This is What Icebergs Look Like at the End of Their Lives. This One’s 18 Years Old

Nothing lasts forever, especially an iceberg drifting away from its frigid home. This coffin-shaped iceberg was spotted by astronauts on the International Space Station as it drifted northwards. It split off from a much larger iceberg about 18 years ago, and is moving into warmer and warmer waters.

The coffin-shaped iceberg has a name: B15-T. The image was captured on September 23rd, as the ‘berg moved through the South Atlantic between South Georgia and the South Sandwich Islands.

This image of iceberg B15-T was captured by the MODIS instrument on NASA’s Terra satellite. Image Credit: Lauren Dauphin and Jeff Schmaltz, using MODIS data from NASA EOSDIS/LANCE and GIBS/Worldview.

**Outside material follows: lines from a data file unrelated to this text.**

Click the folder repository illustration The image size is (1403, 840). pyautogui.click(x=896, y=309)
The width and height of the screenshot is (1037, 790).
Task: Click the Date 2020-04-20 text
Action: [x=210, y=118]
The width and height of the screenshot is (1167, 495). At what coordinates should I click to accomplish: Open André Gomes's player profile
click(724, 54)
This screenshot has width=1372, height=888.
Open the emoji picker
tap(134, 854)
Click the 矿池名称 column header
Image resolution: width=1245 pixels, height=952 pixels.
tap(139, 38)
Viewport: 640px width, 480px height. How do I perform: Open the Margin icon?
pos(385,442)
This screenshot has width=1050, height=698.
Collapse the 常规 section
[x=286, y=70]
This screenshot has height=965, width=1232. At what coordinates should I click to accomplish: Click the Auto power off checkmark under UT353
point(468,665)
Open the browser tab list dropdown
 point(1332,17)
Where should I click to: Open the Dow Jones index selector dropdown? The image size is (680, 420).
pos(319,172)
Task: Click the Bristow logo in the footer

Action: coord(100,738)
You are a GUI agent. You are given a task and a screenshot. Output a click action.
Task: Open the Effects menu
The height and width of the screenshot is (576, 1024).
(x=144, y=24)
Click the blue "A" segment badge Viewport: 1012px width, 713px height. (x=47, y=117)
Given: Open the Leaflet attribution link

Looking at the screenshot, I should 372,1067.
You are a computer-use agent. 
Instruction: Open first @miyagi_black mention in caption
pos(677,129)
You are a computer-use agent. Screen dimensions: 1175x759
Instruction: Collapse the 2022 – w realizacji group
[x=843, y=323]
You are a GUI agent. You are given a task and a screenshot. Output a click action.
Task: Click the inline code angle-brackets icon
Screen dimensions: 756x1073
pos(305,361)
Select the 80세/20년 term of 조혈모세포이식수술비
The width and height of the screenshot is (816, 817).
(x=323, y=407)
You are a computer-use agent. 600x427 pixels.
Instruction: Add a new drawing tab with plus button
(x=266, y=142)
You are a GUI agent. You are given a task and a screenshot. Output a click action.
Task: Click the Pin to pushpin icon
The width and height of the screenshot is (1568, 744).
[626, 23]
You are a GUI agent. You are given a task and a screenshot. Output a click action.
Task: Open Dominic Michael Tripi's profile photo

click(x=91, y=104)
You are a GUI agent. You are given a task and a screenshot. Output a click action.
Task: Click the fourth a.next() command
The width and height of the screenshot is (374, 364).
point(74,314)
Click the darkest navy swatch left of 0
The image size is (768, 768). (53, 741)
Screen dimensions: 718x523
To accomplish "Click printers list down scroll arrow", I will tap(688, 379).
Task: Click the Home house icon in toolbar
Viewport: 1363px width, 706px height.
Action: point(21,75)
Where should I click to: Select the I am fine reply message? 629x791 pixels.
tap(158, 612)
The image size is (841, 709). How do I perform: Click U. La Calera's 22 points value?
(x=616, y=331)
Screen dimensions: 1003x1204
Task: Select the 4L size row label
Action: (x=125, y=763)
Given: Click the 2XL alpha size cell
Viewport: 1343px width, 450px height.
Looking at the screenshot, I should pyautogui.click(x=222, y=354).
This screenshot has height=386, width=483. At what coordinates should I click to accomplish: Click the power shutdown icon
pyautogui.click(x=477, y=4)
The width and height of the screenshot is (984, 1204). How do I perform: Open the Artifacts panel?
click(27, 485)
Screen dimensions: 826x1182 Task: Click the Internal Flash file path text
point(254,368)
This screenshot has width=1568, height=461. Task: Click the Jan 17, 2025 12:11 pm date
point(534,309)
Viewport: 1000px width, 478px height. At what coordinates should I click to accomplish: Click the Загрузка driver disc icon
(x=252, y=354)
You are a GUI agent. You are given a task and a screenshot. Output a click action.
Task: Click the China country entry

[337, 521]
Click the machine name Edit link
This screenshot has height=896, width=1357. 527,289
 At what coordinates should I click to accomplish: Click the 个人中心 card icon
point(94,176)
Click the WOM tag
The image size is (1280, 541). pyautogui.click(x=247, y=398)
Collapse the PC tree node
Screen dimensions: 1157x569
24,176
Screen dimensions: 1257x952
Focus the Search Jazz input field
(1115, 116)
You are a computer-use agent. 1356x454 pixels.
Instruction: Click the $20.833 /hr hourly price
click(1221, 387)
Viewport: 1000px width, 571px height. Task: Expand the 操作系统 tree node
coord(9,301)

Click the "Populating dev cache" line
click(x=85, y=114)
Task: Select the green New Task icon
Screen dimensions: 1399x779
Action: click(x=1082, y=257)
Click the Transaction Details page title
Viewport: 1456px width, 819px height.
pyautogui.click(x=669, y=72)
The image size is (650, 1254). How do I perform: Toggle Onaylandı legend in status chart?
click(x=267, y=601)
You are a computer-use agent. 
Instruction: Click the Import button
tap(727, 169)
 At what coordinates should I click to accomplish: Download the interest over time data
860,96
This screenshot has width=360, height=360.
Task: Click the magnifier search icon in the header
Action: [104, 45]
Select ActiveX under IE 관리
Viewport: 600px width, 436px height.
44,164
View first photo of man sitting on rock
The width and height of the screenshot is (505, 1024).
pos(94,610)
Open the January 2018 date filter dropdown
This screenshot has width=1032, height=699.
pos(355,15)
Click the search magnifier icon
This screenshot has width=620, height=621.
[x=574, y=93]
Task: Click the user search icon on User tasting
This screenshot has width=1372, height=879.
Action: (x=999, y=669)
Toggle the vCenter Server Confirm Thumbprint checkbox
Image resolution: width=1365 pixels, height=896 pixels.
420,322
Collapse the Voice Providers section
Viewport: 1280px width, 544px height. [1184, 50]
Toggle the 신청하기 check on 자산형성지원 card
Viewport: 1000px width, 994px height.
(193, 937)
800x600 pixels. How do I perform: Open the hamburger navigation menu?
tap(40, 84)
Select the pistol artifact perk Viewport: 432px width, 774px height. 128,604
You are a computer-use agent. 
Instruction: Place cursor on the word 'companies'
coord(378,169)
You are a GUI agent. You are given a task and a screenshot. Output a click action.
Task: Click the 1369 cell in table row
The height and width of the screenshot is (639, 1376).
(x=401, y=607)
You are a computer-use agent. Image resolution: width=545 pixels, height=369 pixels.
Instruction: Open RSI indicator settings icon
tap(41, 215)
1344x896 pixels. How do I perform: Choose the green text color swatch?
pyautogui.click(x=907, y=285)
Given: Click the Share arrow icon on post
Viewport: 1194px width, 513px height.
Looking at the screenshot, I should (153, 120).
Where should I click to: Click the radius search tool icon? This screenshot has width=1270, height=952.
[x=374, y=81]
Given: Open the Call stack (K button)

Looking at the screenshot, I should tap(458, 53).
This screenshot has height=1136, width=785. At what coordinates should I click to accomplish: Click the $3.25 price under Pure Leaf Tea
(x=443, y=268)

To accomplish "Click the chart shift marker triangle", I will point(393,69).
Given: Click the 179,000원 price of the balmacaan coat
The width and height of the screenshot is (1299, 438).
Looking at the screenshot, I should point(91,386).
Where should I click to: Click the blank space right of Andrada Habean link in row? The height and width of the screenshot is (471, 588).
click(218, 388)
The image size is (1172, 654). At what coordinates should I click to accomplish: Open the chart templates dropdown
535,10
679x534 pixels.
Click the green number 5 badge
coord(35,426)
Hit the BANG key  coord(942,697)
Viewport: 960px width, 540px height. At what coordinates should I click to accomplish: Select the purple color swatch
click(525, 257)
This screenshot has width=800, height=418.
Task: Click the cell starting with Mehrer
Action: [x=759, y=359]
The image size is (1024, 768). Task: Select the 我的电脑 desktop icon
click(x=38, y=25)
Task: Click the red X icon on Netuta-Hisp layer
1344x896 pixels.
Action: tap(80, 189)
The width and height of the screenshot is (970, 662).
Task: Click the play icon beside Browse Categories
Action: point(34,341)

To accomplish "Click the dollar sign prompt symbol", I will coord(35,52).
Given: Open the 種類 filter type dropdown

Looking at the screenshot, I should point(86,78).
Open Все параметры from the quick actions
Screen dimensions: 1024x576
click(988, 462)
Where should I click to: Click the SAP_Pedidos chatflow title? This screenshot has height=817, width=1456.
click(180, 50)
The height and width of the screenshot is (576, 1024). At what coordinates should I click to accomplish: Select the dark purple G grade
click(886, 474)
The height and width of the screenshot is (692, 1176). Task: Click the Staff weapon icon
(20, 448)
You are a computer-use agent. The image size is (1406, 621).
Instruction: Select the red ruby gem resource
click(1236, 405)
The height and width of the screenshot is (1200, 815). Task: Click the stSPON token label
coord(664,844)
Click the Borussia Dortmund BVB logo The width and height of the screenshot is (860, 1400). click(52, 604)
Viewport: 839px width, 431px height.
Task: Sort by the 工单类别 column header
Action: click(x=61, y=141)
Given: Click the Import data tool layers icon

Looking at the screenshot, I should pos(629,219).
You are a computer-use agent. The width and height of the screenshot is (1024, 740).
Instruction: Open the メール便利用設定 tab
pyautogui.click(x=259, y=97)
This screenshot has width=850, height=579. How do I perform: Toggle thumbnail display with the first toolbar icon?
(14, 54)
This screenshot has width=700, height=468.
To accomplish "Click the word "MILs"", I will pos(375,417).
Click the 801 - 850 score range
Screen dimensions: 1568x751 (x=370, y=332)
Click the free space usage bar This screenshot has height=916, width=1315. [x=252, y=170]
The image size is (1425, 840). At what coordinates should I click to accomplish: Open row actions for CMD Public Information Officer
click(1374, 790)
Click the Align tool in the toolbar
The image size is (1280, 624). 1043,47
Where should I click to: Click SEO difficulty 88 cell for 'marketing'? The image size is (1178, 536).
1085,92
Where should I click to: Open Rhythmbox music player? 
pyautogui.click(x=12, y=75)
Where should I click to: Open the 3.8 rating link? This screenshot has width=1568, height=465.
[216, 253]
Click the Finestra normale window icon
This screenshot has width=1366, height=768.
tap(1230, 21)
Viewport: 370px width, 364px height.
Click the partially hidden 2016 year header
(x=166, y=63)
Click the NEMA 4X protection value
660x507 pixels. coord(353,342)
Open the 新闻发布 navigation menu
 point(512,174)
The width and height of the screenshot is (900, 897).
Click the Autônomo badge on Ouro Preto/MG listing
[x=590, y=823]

As icebergs like this one drift further and further from Antarctica, their demise grows nearer and nearer. The waters get warmer, and the image shows how alone and far from home it is. But B15-T’s journey has been a long one.

“The coffin shape is an accident of time and space.” – NASA/UMBC glaciologist Chris Shuman.

It was a part of a much larger iceberg called B-15 that broke off from the Ross Ice Shelf, the largest ice shelf in Antarctica, in March 2000. B-15 is the record-holder for world’s largest iceberg, at least since we’ve been measuring them reliably. It was 295 kilometres (183 mi) long and 37 kilometres (23 mi) wide, with a surface area of 10,915 square kilometres (4,214 sq. mi.) That’s larger than Jamaica.

Iceberg B-15, the parent of B15-T, and the world’s largest recorded iceberg. Image Credit: By NSF/Josh Landis.

Over the years, B-15 broke up into smaller and smaller pieces, one of which is coffin-shaped B15-T.

By late 2017, an ocean feature known as the Weddell Sea gyre had redirected B-15T from its near circumnavigation of Antarctica and sent the ‘berg drifting north. This sealed its fate, as once they leave the Antarctic, no current will carry it southward again.

The Weddell Sea Gyre is one of two gyres that propel icebergs through the Antarctic Ocean. Image: By Hannes Grobe, Alfred Wegener Institute – Own work, CC BY-SA 2.5, https://commons.wikimedia.org/w/index.php?curid=2270345

Winter is ending in the southern hemisphere, so the waters are warming. No other sea ice is visible near B15-T, so it’s clearly an inhospitable place for icebergs.

This image is another MODIS image, this time from NASA’s Aqua satellite. It shows B15-T when it was near Elephant Island, a small icy, rocky island a few hundred kilometers north-northeast from the tip of the Antarctic Peninsula. Image Credit: Lauren Dauphin and Jeff Schmaltz, using MODIS data from NASA EOSDIS/LANCE and GIBS/Worldview.

The iceberg got its coffin shape over time, as it broke off of its parent and suffered repeated collisions with other icebergs, coastal bedrock, and the ice shelf. Over time it was carved into this unlikely shape. If these collisions are abrupt and powerful enough, they can fracture the crystalline structure of the ice and cause linear fractures like in B15-T, and in the rectangular icebergs spotted earlier this month.

Iceberg B15-T’s location on a map of Earth. Image: NASA.

NASA/UMBC glaciologist Chris Shuman said that, “This fracturing is akin to ‘cleaving’ a mineral crystal with a sharp tap of hammer,” although that doesn’t always produce such strikingly unnatural straight lines. “The coffin shape is an accident of time and space, given the approximately 18.5-year voyage of B-15T,” Shuman said. “We can only guess at the forces that have acted on this remnant of B-15 along the long way around Antarctica.”

The coffin-shaped B15-T was the subject of a NASA guessing game in October. The NASA site Earth Matters posted a photo of the iceberg partly obscured by clouds, and asked people to identify the object. Among the guesses? An aircraft carrier called the USS Gerald Ford, a body of water with sky reflections, and many correct guesses.